------ EXCERPTED RECORDS

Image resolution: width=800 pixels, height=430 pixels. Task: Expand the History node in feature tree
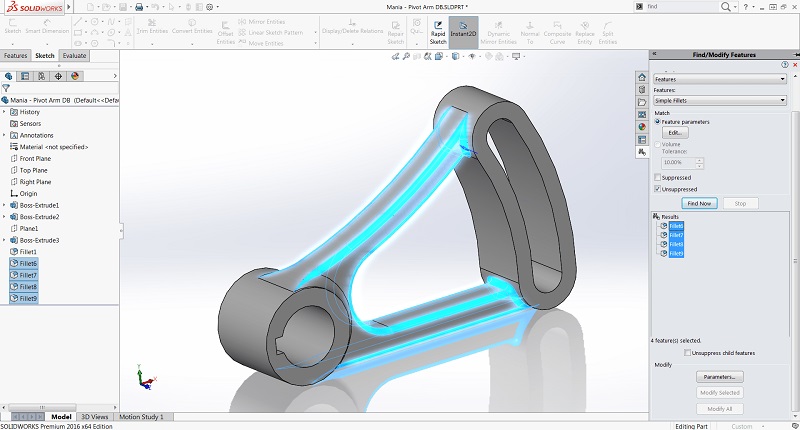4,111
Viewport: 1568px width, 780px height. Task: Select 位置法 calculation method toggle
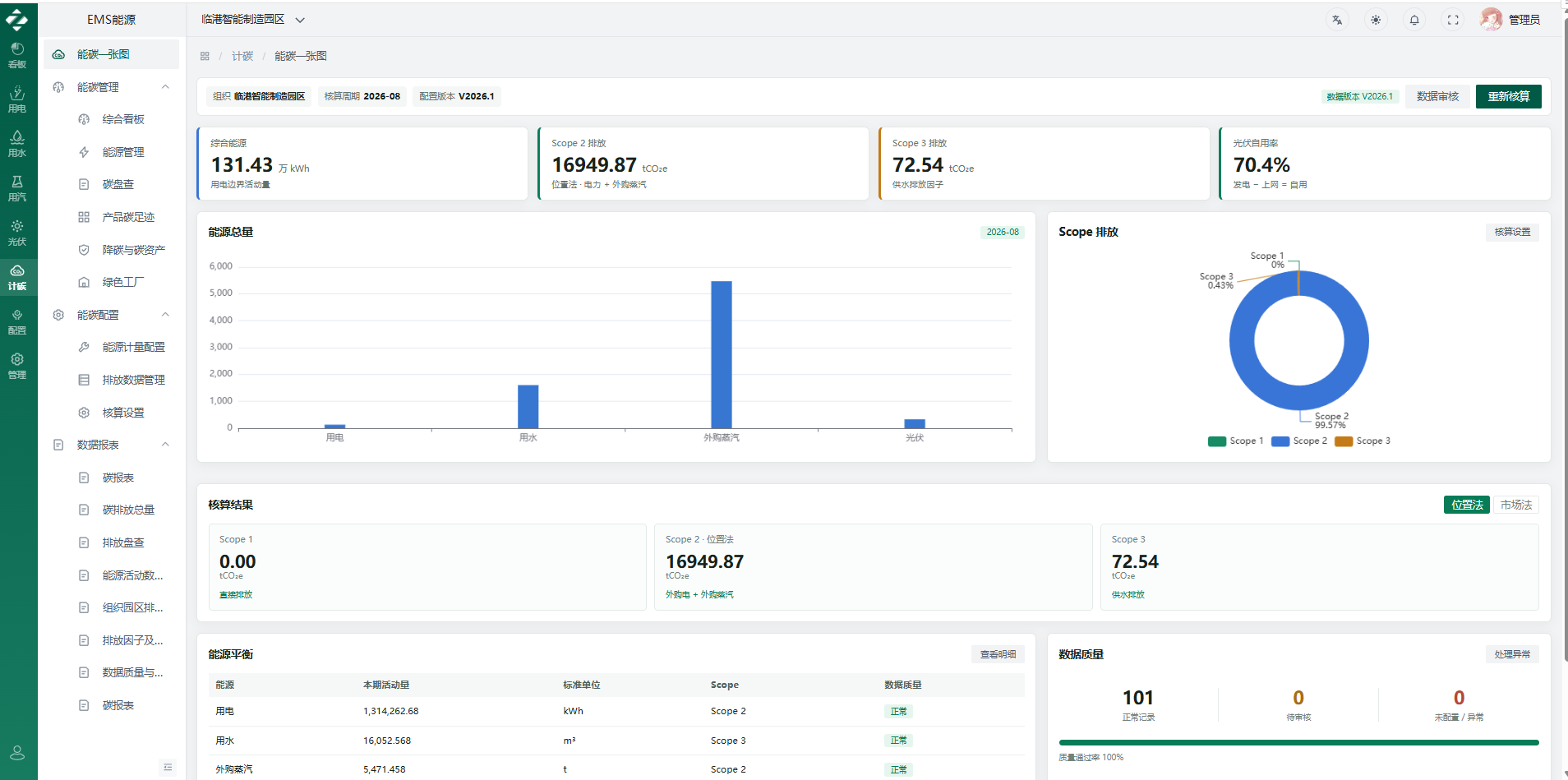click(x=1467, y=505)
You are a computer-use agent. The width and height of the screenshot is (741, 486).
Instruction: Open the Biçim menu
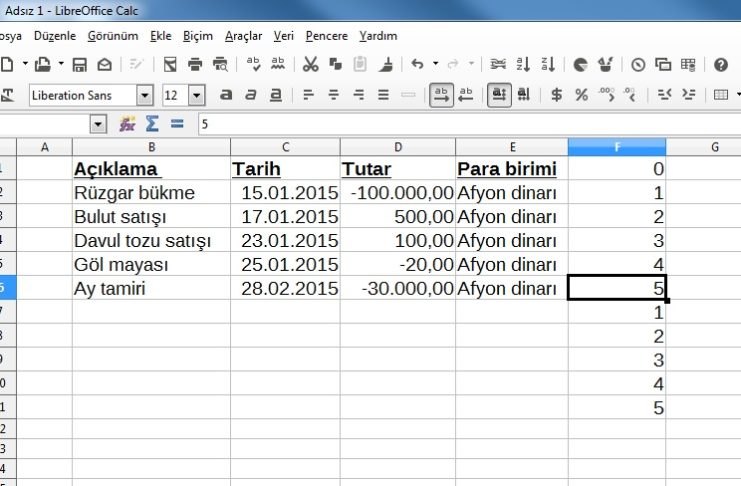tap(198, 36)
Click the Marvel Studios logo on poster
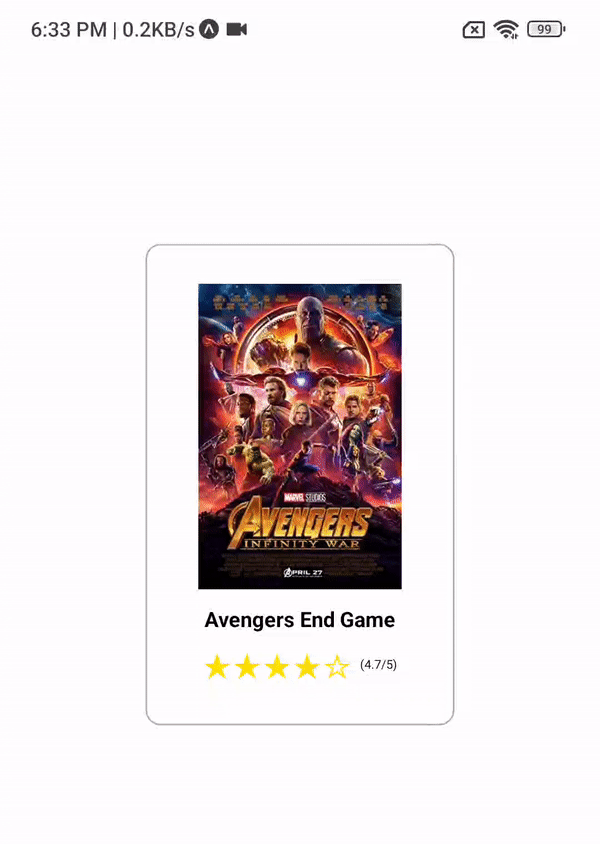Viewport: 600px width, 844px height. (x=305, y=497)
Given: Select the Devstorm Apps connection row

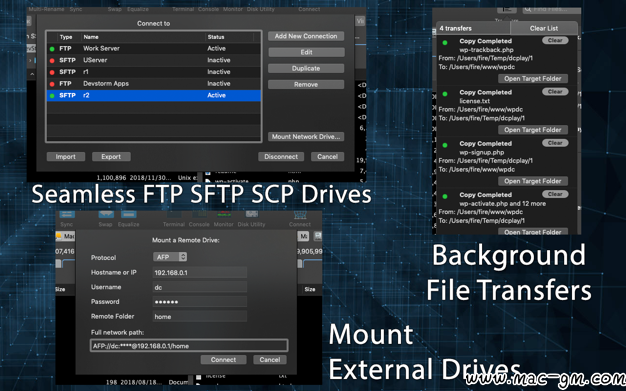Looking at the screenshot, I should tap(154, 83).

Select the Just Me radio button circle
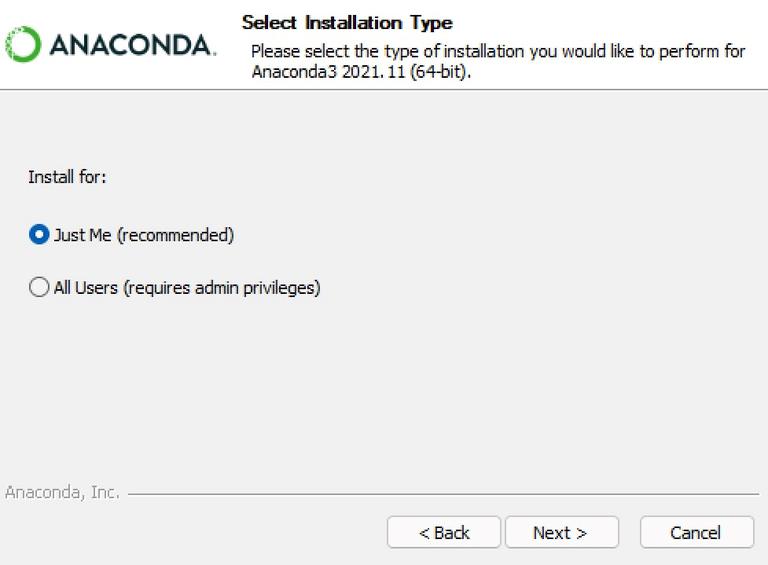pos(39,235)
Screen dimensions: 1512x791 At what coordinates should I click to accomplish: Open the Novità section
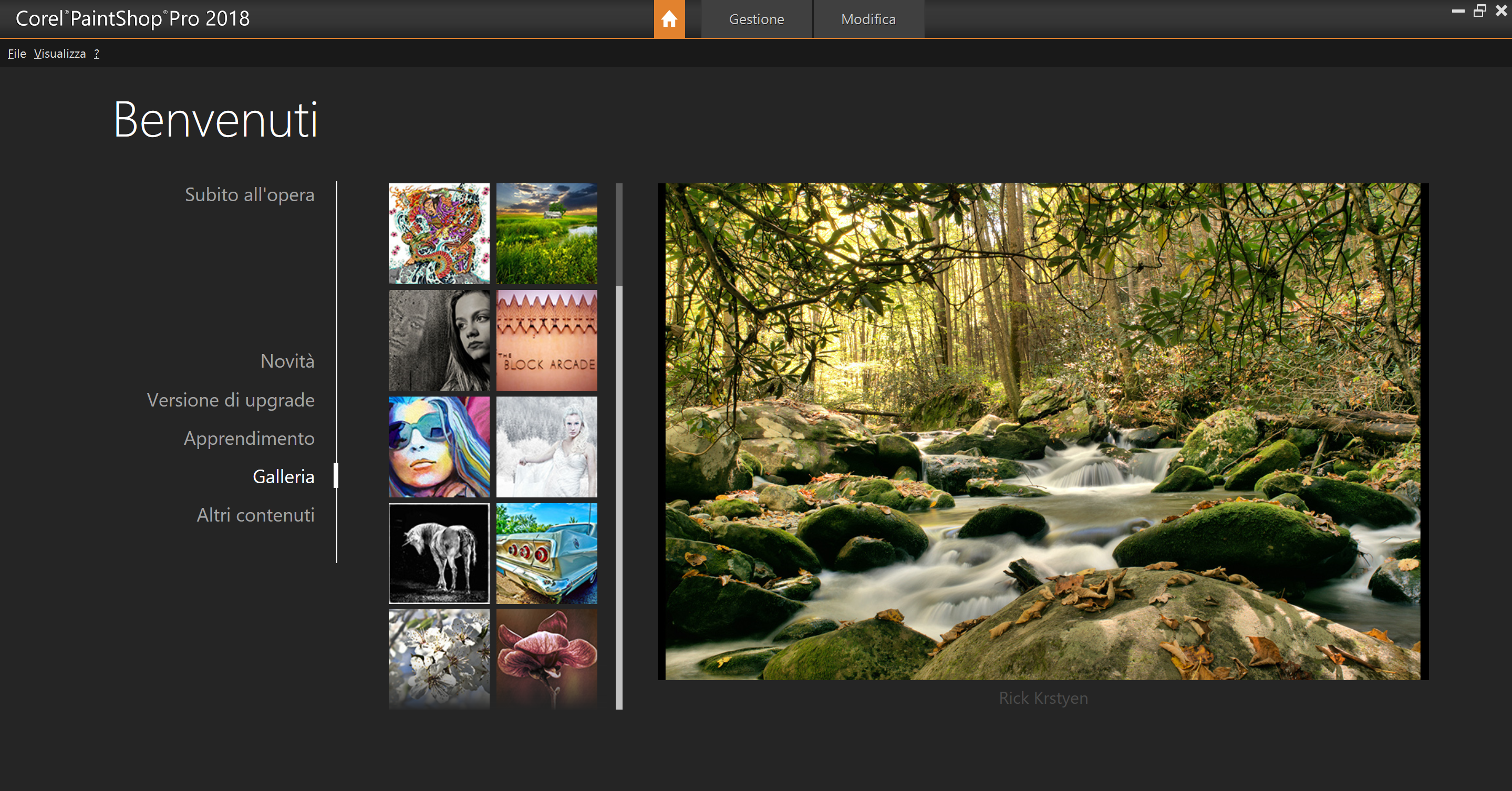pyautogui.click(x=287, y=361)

------------

TASK REQUIREMENTS -> Put everything from the start of the lines down to the line containing "Viewport: 600px width, 844px" into a two-column CSV with columns text and answer. Give one row for each thing asked, with its wording and its answer each in a single quoted field and line breaks turned into spaces, and leave out the pictures.

CORRECT ANSWER ->
text,answer
"Image resolution: width=800 pixels, height=430 pixels. Task: Expand the History node in feature tree","4,111"
"Viewport: 1568px width, 780px height. Task: Select 位置法 calculation method toggle","click(x=1467, y=505)"
"You are a computer-use agent. The width and height of the screenshot is (741, 486). Instruction: Open the Biçim menu","tap(198, 36)"
"Click the Marvel Studios logo on poster","Viewport: 600px width, 844px height. (x=305, y=497)"